- [WHAT YOU SHOULD DO]
Using the line with "You are a computer-use" as your starting point, transcribe it and each line beneath it word for word until the records run out, without pictures.

—————

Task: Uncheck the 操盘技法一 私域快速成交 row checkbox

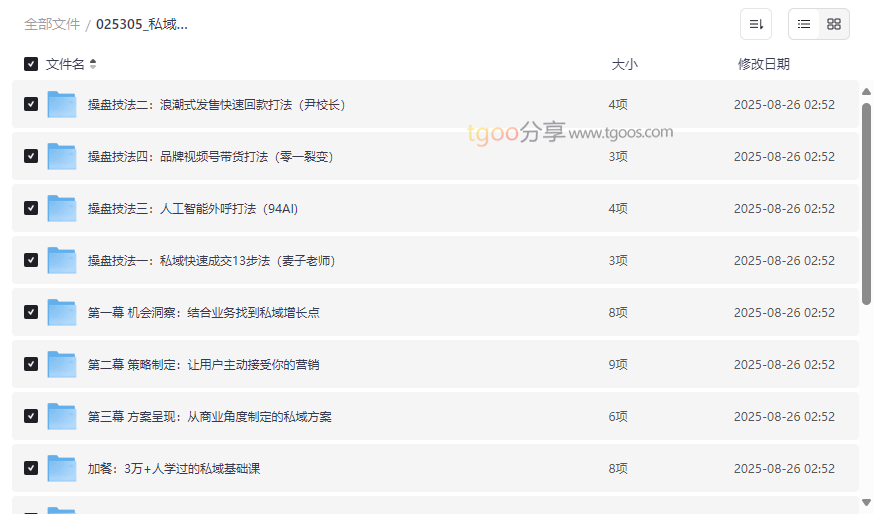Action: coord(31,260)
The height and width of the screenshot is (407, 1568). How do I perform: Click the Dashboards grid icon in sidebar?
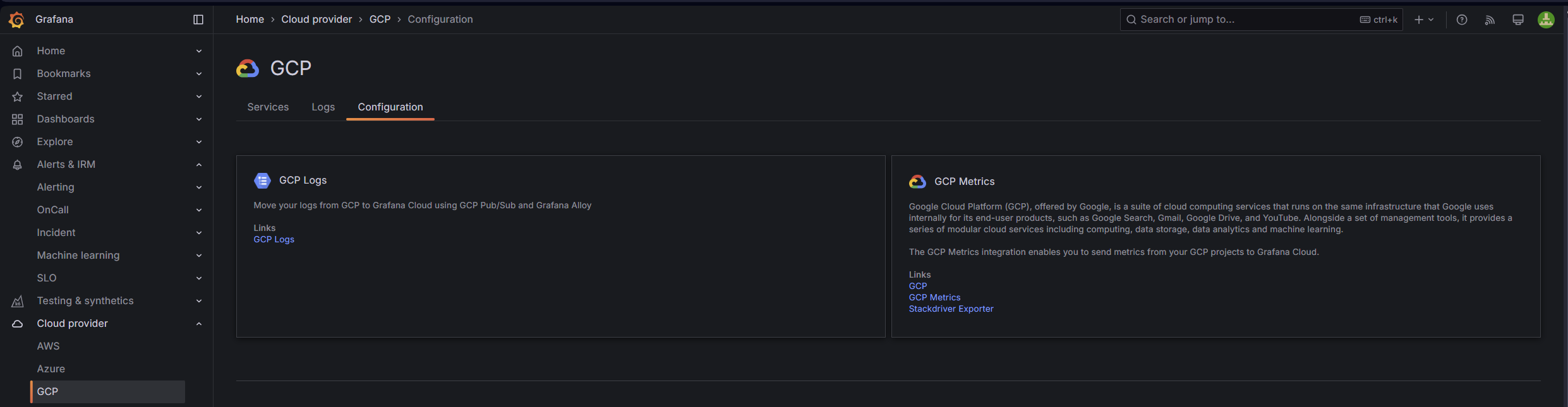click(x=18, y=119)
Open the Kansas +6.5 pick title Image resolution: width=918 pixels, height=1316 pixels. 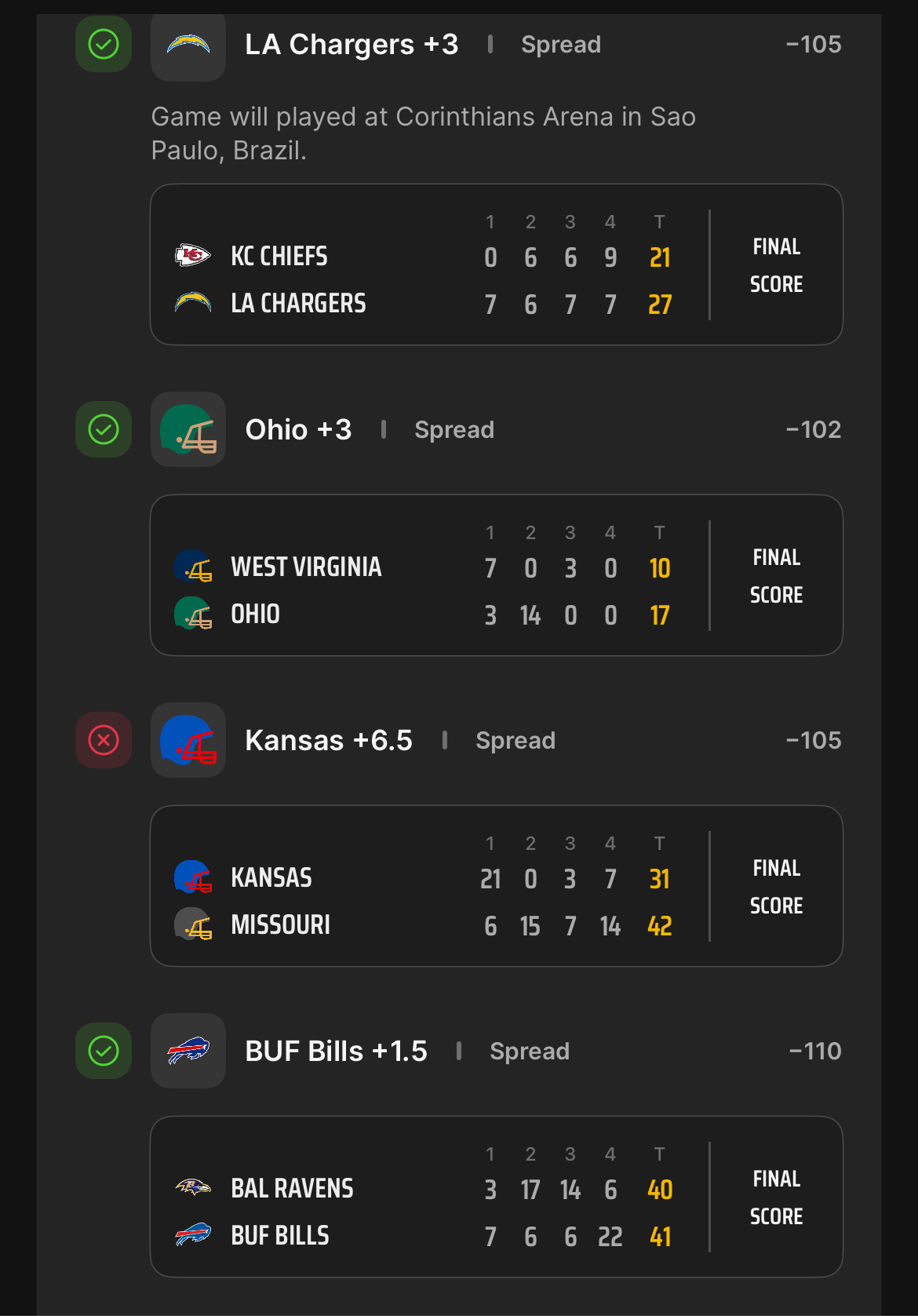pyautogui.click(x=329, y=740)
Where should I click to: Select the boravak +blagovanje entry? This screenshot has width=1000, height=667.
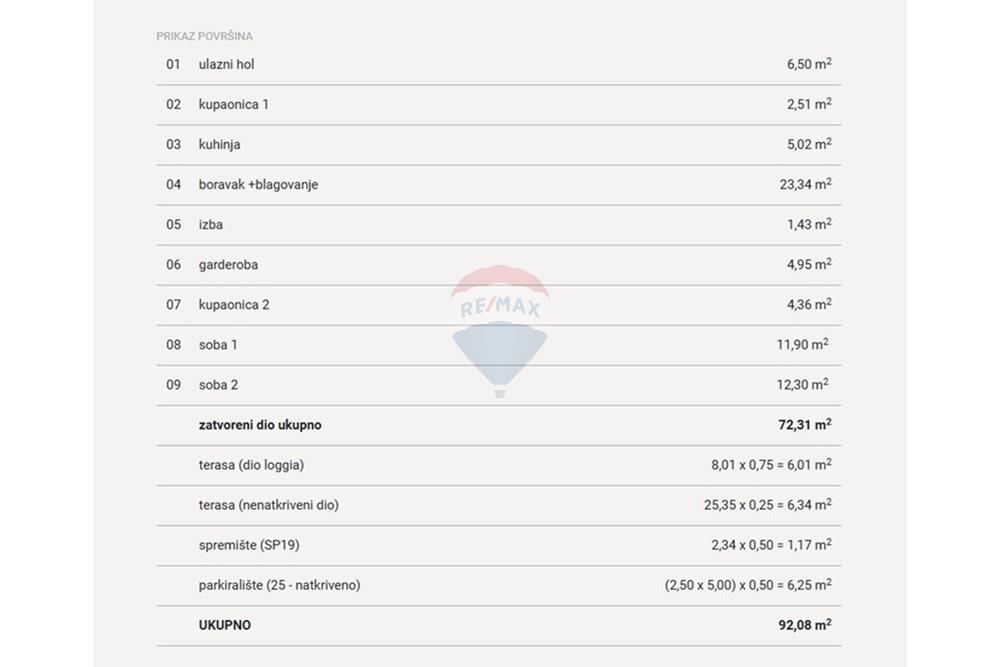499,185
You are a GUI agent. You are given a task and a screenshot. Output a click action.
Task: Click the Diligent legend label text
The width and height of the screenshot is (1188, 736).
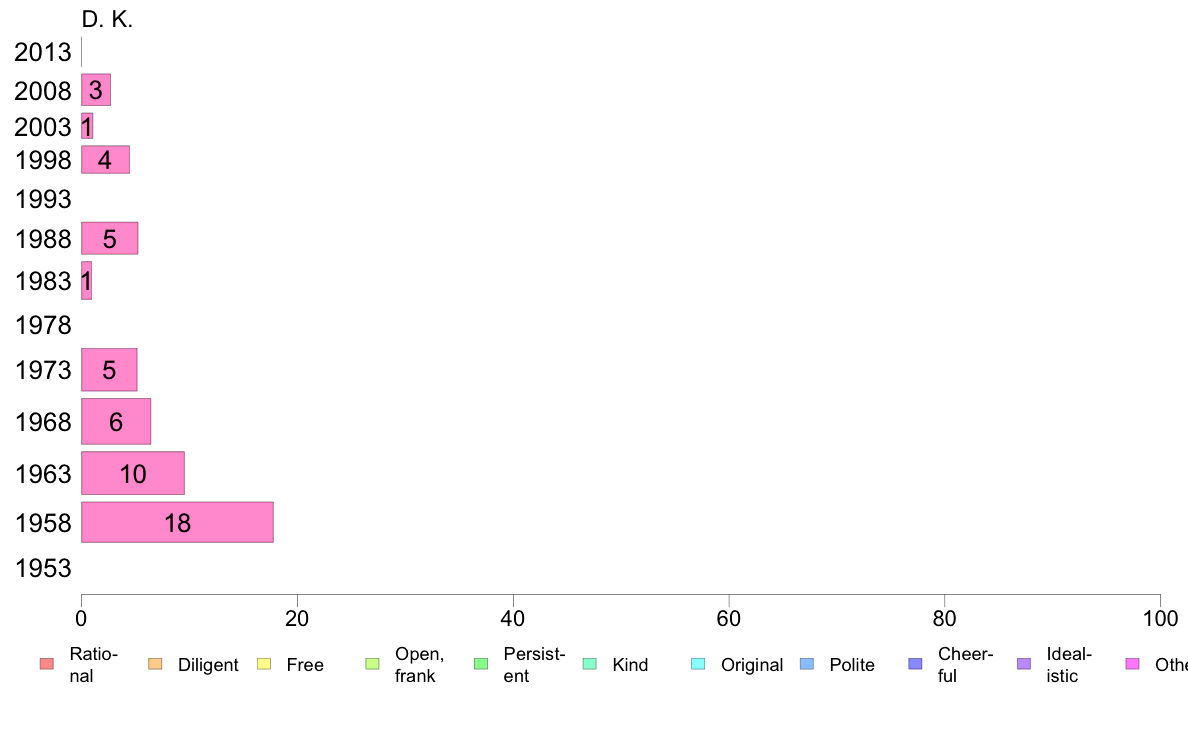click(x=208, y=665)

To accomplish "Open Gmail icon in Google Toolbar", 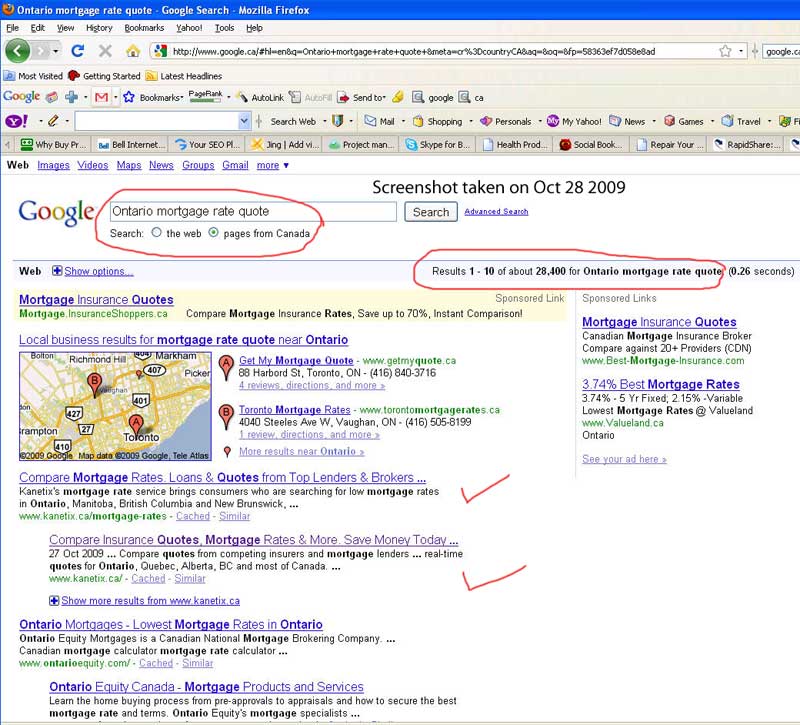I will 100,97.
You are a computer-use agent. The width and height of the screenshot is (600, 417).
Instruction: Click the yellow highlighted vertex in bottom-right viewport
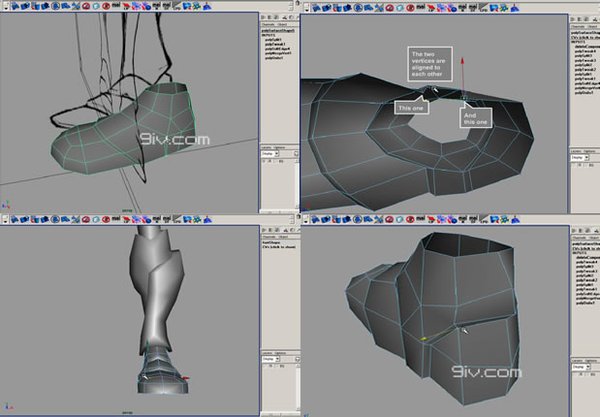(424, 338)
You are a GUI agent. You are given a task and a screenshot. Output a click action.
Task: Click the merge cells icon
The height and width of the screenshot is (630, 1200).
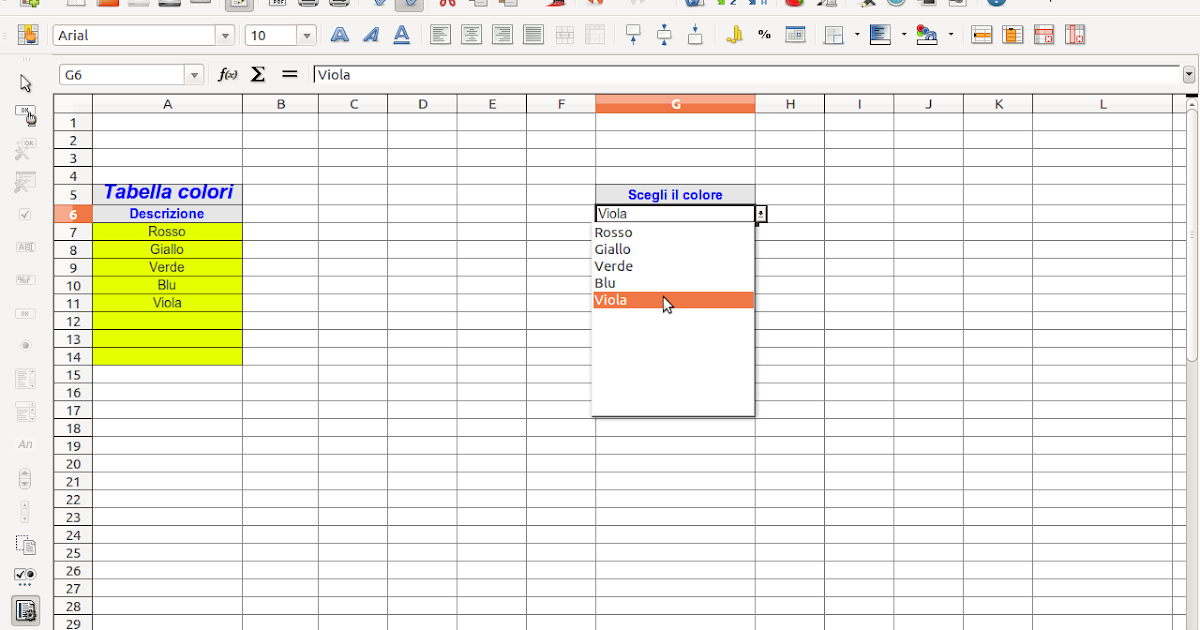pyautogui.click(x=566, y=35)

—————

- [EXERCISE ANSWER]
You are a computer-use agent. The width and height of the screenshot is (600, 417).
Instruction: Click the yellow highlighted vertex in bottom-right viewport
(424, 338)
You are a GUI agent. You are given a task and a screenshot. Output a click action.
Task: Click the merge cells icon
The height and width of the screenshot is (630, 1200).
pyautogui.click(x=566, y=35)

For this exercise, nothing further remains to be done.